The second half of the message — "Now pw=5" — is not just a status update. It's a decision point embedded in a todo list update. The assistant updates the todo tracker, marking pw=1 and pw=2 as completed and pw=5 as in-progress. This reveals the systematic, almost scientific nature of the sweep: each configuration is a controlled experiment, and the assistant moves through them in order, collecting data points without skipping ahead.
The choice to skip from pw=2 to pw=5 (rather than pw=3, pw=4) is itself informative. The assistant knows from prior Phase 12 characterization that the throughput/memory curve is roughly linear with diminishing returns. The interesting inflection points are at the low end (pw=1, pw=2 for minimal systems), the middle (pw=5, pw=7 for mid-range systems), and the high end (pw=10, pw=12 for production). Testing every integer would be wasteful — the data would be correlated and the benchmark time would be prohibitive.
The Deeper Significance
Message 3295 is a message about transition — from one experimental condition to the next, from optimization to characterization, from building to deploying. The entire sweep that this message inaugurates would eventually produce a clean memory scaling formula: ~69 GiB baseline + pw × ~20 GiB. It would reveal that gw=2 provides no throughput benefit below pw=10 because synthesis starvation leaves the second GPU worker idle. It would produce concrete deployment guidance: 128 GiB systems can run pw=2 gw=1 at 152s/proof; 256 GiB systems can run pw=7 gw=1 at 53s/proof; 768 GiB systems can run pw=12 gw=2 at 42.5s/proof.

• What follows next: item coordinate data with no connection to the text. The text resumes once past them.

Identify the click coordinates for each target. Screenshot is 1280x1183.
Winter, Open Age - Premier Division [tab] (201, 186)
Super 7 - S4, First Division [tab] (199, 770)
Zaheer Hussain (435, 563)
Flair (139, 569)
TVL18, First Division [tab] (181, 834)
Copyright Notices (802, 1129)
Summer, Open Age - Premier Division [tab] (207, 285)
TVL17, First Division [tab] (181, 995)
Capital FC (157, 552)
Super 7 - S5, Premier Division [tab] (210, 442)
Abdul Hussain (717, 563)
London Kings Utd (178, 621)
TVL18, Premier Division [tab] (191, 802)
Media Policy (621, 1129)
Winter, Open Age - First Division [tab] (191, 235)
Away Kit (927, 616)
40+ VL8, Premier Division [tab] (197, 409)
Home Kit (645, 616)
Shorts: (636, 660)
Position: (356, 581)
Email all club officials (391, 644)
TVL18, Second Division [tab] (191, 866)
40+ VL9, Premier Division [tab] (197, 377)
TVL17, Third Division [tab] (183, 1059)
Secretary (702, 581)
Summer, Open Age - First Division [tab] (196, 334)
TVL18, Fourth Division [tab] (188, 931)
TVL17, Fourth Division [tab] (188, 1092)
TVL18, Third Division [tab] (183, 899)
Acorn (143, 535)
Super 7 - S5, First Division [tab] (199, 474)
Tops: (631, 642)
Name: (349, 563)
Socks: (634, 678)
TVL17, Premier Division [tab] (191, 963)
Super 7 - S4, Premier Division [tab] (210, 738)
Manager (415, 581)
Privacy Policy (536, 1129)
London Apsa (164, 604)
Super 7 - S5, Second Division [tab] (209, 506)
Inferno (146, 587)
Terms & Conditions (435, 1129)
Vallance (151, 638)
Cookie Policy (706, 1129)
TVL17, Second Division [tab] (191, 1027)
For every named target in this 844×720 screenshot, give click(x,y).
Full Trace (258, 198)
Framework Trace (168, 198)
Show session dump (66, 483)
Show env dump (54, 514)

But none of that exists yet in message 3295. At this moment, the assistant has exactly two data points: pw=1 at 104 GiB/290s, and pw=2 at 110 GiB/152s. The pattern is promising — near-linear throughput scaling for minimal memory cost — but the curve could break at any point. The assistant doesn't know yet that pw=5 will hit 170 GiB/68s, or that pw=7 will reach 208 GiB/53s. Each subsequent message will add another point to the graph, building the empirical foundation for the deployment guide that will be committed as 9bb657e5.
This is the essence of systems engineering at scale: you don't design a configuration; you discover it through measurement. Message 3295 is the quiet pivot point where the conversation stops asking "how do we make this faster?" and starts asking "how do we fit this into the real world?"